Sunday, May 30, 2010

research made simple with zotero

If you are into study/research of any kind (academic/non-academic) which involves reading up things and keeping track of them then you are in for a great productivity boost. This will help if you are reading books/news/articles/wikipedia/journals or any such sort of thing. The too I'm talking about is zotero
With zotero you can save proper bibliographic references of lots of material you see on the internet and manage/search/cite them in various forms. Its really difficult to describe all the wonderful things zotero can do for your research, so it'll be really good for you if you watch the screencast http://www.zotero.org/support/screencast_tutorials/zotero_tour

Some features you'll find helpful:
Collect:

Single click saving of references. For example single click on any sciencedirect article, if you have subscribed (as in my college), a single click will save all information about the article, including the pdf (with well thought name instead of fulltext.pdf) if its available.
To enable saving pdf select in Zotero Preferences->General tab -> automatically attach associated pdfs and other files when saving.
In search tab in preferences, you may also want to enable indexing of pdfs if you need.
Clicking on sites with references to lots of articles (wikipedia references, cited by in Scopus etc), you can easily select all the references you need to save

Manage:

You can search all your saved articles, add notes, tags etc
You can group all articles in collections based on topic
You can create saved searches based on various criteria

Cite:

To cite an article(s) simply select them and right click to 'create bibliography from selectd articles' and choose a format style from the many available (including all popular journals) and you are done
If you are using bibtex to manage bibliographies for your article then select the articles and right click to do 'export selected items' and select bibtex format
Zotero plugins are available for Openoffice and MS Office too, so you can easily insert the references in your articles, without the pain of collecting anf formatting

If you work in team then this is a really wonderful feature. Create a simple login on the zotero server (you can also use openid)
In zotero preferences->sync tab enter your zotero login details and enable sync my library and group library.
All synced items (including attached pdfs) are available on the internet anywhere without even installing zotero addon. You just need to login to zotero and see your collection. This is very useful if your college has access to some journals but when you are somewhere else in a conference and you need to check and article. 100 MB space is freely available and you can buy even more.
'My library' is your personal collection. Group libraries are shared collections, which can be shared with other people you are working with.

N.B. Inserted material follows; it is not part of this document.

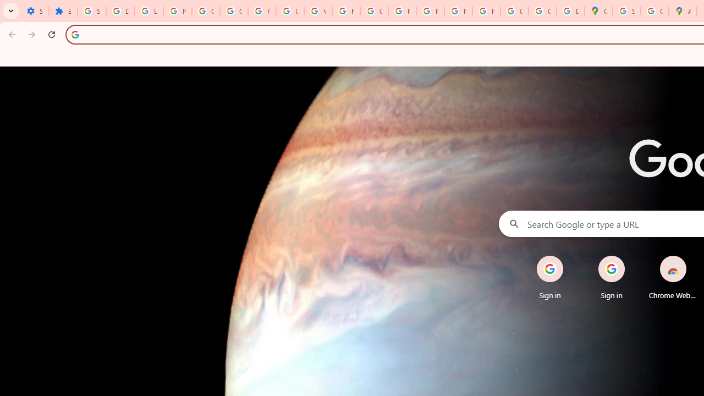 This screenshot has height=396, width=704. What do you see at coordinates (672, 277) in the screenshot?
I see `'Chrome Web Store'` at bounding box center [672, 277].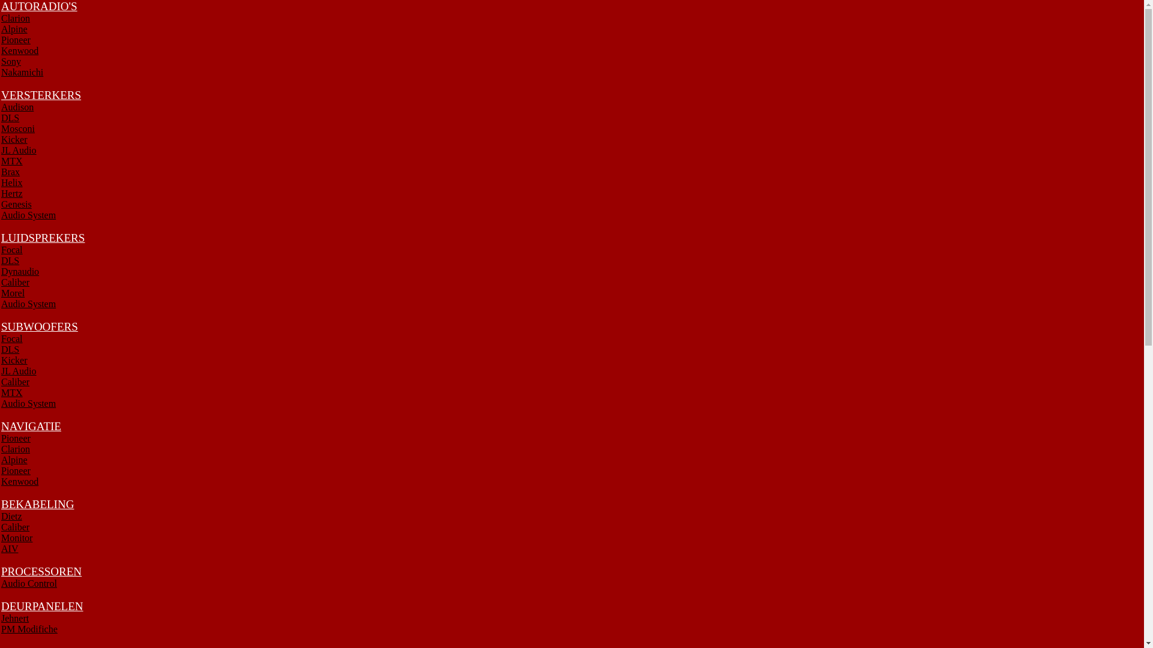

So what are you waiting for, install it now. If you did not install it yet, then you need to watch the screencast http://www.zotero.org/support/screencast_tutorials/zotero_tour now

Saturday, May 29, 2010

numpy array performance / divide and conquer considered harmful

This is again a post about python code speed, the data and inference are more than a few months old but still valid.
Here's a spreadsheet showing speed of array math operations (+, -, *, /) between numpy arrays and python lists.
Check this spreadsheet to see the timings of various operations
https://spreadsheets.google.com/ccc?key=0AomYDYyBBNkkdHAtMkdHMF9TZ29lMmZQV3UwYkxWNFE&hl=en

The operations I considered for comparison were:

x+0.1
x-0.1
x*0.1
x/0.1
x*(1/0.1)
x+y
x-y
x*y
x/y
[p+yp[j] for j,p in enumerate(xp)]
[xp[j]+yp[j] for j in xrange(i)]

where x and y are numpy arrays, xp and yp are python lists, all of size N which is varied for the comparison.
The raw timings data is available here:

https://spreadsheets.google.com/pub?key=0AomYDYyBBNkkdHAtMkdHMF9TZ29lMmZQV3UwYkxWNFE&hl=en&output=html

See the timings plot yourself

Conclusion:

Use numpy arrays for size > 10
Avoid division as much as you can to improve the speed of your numerical codes
Instead of x/0.1 do x*(1/0.1) . This itself causes large speedup as N is increased.
x/0.1 and x/y take almost the same time
+, -, * take almost same time, / takes much more time, and its expense increases as N is increased.
Once again, do not divide.
The same thing is valid in cython code also. Avoid division even in cython code, and even if you are using double instead of numpy arrays (buffer). Rewrite expressions to minimize the usage of division operator.

Wednesday, May 26, 2010

cython timings test

The TASK : To optimize cython functions

Detailed: functions which depend on a once initialized attribute value

This often comes handy in many cases, for example to write a Laplacian function of a scalar field in spherical/axisymmetric coordinate system, you would need three independent cases for 1,2,3 dimensions for performance purposes and if u do not write all functions as general 3D functions.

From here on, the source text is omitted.